August 1999: Canyon Del Oro High School opens the school year severely overcrowded. Built for 2,400 students, it's now well over 3000.

September 1999: The Chief Idiot gets another judge to grant an injunction halting construction until the archaeological sites can be explored.

April 2000: When no archaeological sites can be identified, the Chief Idiot sues to force the Amphi District to hire experts to find some. Explains the Idiot: "I just know they're out there somewhere. But I'm not an archaeologist; I have a master's in French literature. And since I'm unemployed, I can't afford to keep looking. The district owes it to those kids not to build a school where there might be an arrowhead or something."

August 2000: The overcrowding at CDO forces the Board to shift the boundary line between Amphi and CDO northward from Orange Grove to Ina. A self-proclaimed Christian who lives in the affected area sues the Board because she doesn't want her kids to have to go to Amphi High where they will be forced to "associate with the Spanish and those dreadful Negroes."

August 2001: The line is again shifted northward, this time to Magee.
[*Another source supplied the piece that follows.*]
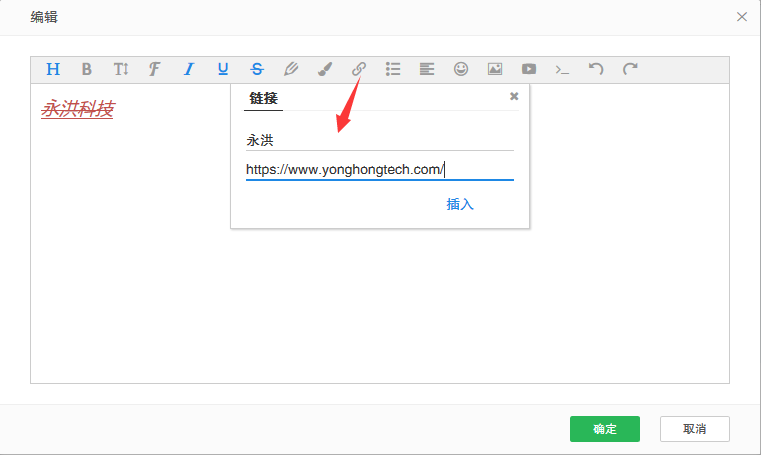Open the font size tool
761x455 pixels.
(x=121, y=69)
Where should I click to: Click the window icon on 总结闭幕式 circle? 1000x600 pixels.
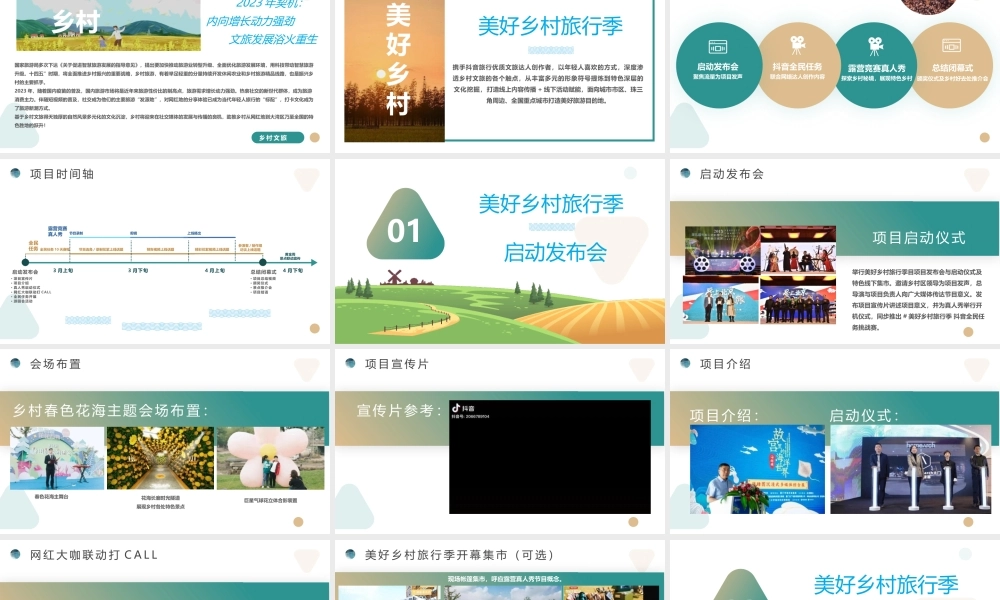952,46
CDO freshmen students are attending classes in a tent city set up at Dennis Weaver Park, while Amphi High is starting to show signs of overcrowding. Parents at both schools sue.

November 2001: The Board announces it will build the new school on the Catalina site. A group of Oro Valley parents file a lawsuit, claiming it's just not fair for upper-middle-class kids to have to ride in a bus.

Pundits now refer to the district as AM-FI, which stands for "Another Mother-F***in' Injunction!"

June 2002: The Board says the line this coming school year will be Calle Concordia, meaning that kids living across the street from CDO will be bused to Amphi.

August 2002: Within weeks, the entire Amphi School Board has been recalled and replaced with angry Oro Valley white folk. The newly redrawn CDO attendance area looks like it was gerrymandered by a California Democrat. An attendance cap of 2,200 is set at CDO. All others outside the donut hole, including those who live near the Pinal County line to the north and Marana to the west, will be bused to Amphi High, which is forced to go on double session. Lawsuits fly and transportation costs increase tenfold.

January 2003: All efforts to build a new high school are dropped by the Board when it becomes public that 37 percent of the district's budget is going to fight lawsuits. Amphi High's enrollment passes the 5,000 mark. The former Amphi Middle School has been commandeered and is serving as a freshman campus.

December 2003: Amphi High wins its second-straight state 5A football championship. It marks the 22nd straight trip to the state playoffs for the once-undermanned Panthers and the 22nd 5A-South crown in Coach Friedli's 27 years at the school.

In the finals, Amphi beats Mesa Mt. View, 84-0, with all 98 members of the Panther squad seeing playing time. The next day in the Arizona Republic, angry Mt. View fans complain, "It's not fair. They have more students than we do."

Then the Mt. View Booster Club takes the only course of action available to them: they sue the Amphi School Board.